Euro Remains Unable To Sustain Rallies

Highlights

The US dollar was mostly firmer vs. the majors.  EUR/USD made a marginal new low for the cycle at 1.2111, helped by rumors about France (see below) but then spiked higher during North American trading before closing lower on the day.  With negative news stream likely to continue, we believe the euro bear trend remains intact.  Yen was firmer too but kept up with the buck and so dollar/yen stayed around 91.  EM FX was mostly softer.  Only gainers on the day vs. USD were GBP, ILS, and JPY, while biggest losers vs. USD were INR, AUD, MYR, PLN, and CZK.  US data was stronger than expected, with ISM PMI at 59.7 and construction spending surging 2.7% m/m.  Czech political outlook cloudy as center-right parties hit a stumbling block to forming coalition.  RBA left rates steady, BOC hiked rates 25 bp (see below).  Head of EU Fin Min group Juncker expressed concern about pace of euro’s drop, not about the current level.  We note that the pace of weakness has slowed since mid-May.

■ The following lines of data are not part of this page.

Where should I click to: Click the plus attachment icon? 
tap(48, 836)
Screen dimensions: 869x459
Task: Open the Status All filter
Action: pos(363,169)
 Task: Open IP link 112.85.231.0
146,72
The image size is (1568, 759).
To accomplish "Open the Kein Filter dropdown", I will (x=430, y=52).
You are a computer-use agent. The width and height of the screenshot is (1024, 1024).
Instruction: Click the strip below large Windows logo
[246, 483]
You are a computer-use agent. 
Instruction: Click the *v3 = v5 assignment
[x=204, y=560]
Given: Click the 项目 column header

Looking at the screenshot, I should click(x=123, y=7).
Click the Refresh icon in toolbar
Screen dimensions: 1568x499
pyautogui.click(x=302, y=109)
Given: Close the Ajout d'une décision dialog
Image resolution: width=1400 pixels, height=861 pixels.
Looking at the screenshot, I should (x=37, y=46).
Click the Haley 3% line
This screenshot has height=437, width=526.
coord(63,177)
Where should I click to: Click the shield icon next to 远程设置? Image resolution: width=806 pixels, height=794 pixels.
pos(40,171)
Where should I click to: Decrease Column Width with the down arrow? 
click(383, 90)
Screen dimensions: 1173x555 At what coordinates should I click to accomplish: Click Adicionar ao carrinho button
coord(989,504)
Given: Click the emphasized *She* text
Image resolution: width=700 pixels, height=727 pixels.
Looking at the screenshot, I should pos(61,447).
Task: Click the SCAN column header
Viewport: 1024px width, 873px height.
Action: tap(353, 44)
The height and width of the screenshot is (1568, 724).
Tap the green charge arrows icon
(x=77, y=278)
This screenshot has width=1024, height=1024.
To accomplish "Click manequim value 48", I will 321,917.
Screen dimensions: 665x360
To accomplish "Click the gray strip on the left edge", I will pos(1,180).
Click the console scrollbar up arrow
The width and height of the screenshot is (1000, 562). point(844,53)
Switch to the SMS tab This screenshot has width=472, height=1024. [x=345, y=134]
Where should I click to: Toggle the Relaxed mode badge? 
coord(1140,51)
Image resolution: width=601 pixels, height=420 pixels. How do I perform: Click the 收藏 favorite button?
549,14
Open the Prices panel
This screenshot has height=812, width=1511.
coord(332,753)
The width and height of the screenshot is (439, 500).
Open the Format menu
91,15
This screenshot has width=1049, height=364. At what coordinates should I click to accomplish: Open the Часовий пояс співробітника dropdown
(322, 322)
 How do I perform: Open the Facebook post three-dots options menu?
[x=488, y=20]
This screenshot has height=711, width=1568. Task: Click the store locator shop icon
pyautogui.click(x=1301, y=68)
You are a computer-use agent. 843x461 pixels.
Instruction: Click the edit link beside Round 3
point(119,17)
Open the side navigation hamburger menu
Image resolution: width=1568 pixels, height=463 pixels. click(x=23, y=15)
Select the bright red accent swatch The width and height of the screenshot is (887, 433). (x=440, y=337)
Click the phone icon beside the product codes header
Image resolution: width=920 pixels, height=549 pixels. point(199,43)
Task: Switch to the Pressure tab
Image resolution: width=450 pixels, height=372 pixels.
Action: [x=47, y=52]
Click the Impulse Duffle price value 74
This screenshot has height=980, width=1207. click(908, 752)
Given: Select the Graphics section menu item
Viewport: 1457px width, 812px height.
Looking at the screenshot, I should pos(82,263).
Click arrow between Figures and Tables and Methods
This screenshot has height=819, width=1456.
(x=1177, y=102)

US equity markets were lower, as DJIA, S&P, and NASDAQ ended down 1.1%, 1.7%, and 1.5%, respectively.  European markets were down too, with Euro Stoxx 50 falling 0.1%.  Asian equities are likely to open down today as Asian ADRs were lower during N. American trading Tuesday.  Nikkei futures point to a down open for Japan.

US bond market was higher, as 2- and 10-year yields were down 1 bp and 3 bp, respectively.  European bond markets were mostly lower, as 10-year yields in UK, France, and Germany were down 1 bp, up 4 bp, and up 2 bp, respectively.  Greek 10-year yields rose 14 bp, Portugal rose 10 bp, Ireland rose 11 bp, Italy rose 3 bp, and Spain rose 6 bp.

Currency Markets
The Bank of Canada hiked its overnight target 25 bp to 0.50%, as widely expected.  A Reuters poll showed all primary dealers expected it and expect a hike at next month’s meeting as well (July 20).  However, the Bank of Canada’s statement is somewhat more neutral.  BOC also took measures to restore the normal operating band to 50 bp.  The uneven economic recovery globally and what the BOC called "the possibility of renewed weakness in Europe" is one of the factors that might give the central bank pause.  Given the substantial uncertainty surrounding the global outlook, the BOC cautioned "any further reduction of monetary stimulus would have to be weighed carefully against domestic and global economic developments.”  This would seem to suggest the bar for a July hike is an easing of the tensions in the global capital markets.  The Canadian economic recovery is unfolding thus far in line with policy makers’ expectations.  The Bank of Canada notes that policy is still accommodative.  On a trade weighted measure, the 7% decline in the Canadian dollar since mid-April also imparts some degree of accommodation as well.  Initial resistance for the US dollar is seen near CAD1.0550-60.  A move above there could see CAD1.0720-40.  Last week’s high was set on Tuesday near CAD1.0850.  Support is seen near CAD1.0460.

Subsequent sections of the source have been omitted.